Any mobile app can be vulnerable to different types of attacks from hackers. It’s common to read about hackers breaking apps and stealing important information. Because of this, avoiding code vulnerability and validating the input from the user are very important topics. In this chapter, you’ll learn how to use some of the most important techniques to make your app difficult to hack.
Section V: Maintaining Your App
When you’re developing your real world app, you might think that publishing is your end goal. But really, your work isn’t over just because you’ve released your app. You still need to understand if your app is working properly and what problems your users are experiencing.
In this section, you’ll learn everything you need to know about maintaining and controlling your app after it’s published and available to users. In particular, you’ll learn how to use Firebase for logging crashes, how to enable or disable certain features and how to use A/B tests to understand what solution is the best for your users.
Finally, you’ll see how to optimize your app’s size and how to use Android Studio as a profiling tool.
After reading this section, you’ll be ready to use all the available tools for improving your app’s quality.
Firebase is a powerful tool to manage important aspects of your app. Here, you’ll see how to use Crashlytics to monitor crashes and errors. Then, you’ll see how to use Remote Config to control your app remotely. Finally, you’ll learn how to use Test Lab to test your app on a wide range of devices.
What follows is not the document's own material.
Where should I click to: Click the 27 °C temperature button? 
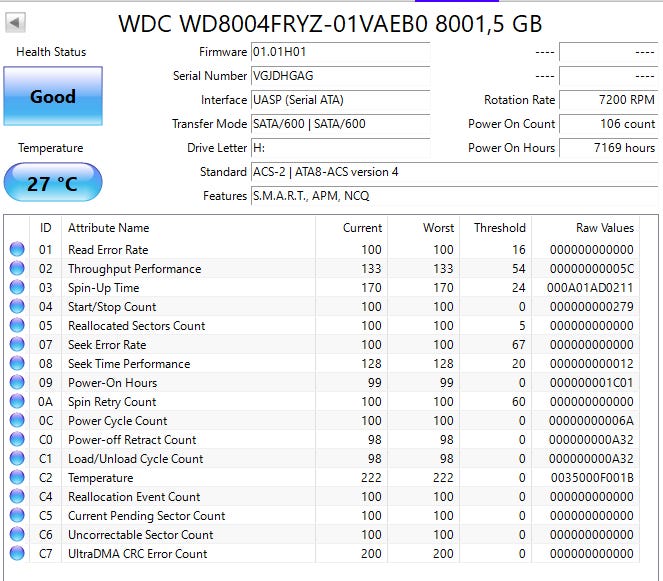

When you build an app, it isn’t enough to implement its features and run tests. You also need to spend time improving your app’s quality through optimization. For example, reducing the APK’s size is important to support old devices and users with slow internet connections. In this chapter, you’ll learn how to optimize your app before release.
When you implement an app or try to fix a bug, you need some tools to check what’s happening. For example, you experience a crash and don’t know why, or you receive invalid information from the network and need to check the data. This chapter contains everything you need to know about debugging, from memory to network, from battery usage to the definition of the UI and much more.
Sometimes, your app has problems and you don’t know why. To solve the problem, you need to do some deep investigation, not just into your code but also into code you imported from third-party libraries. In other cases, the problem isn’t the code, but a corrupted file or database. In this chapter, you’ll learn how to examine the bytecode of your app and the files it uses to find bugs and security problems.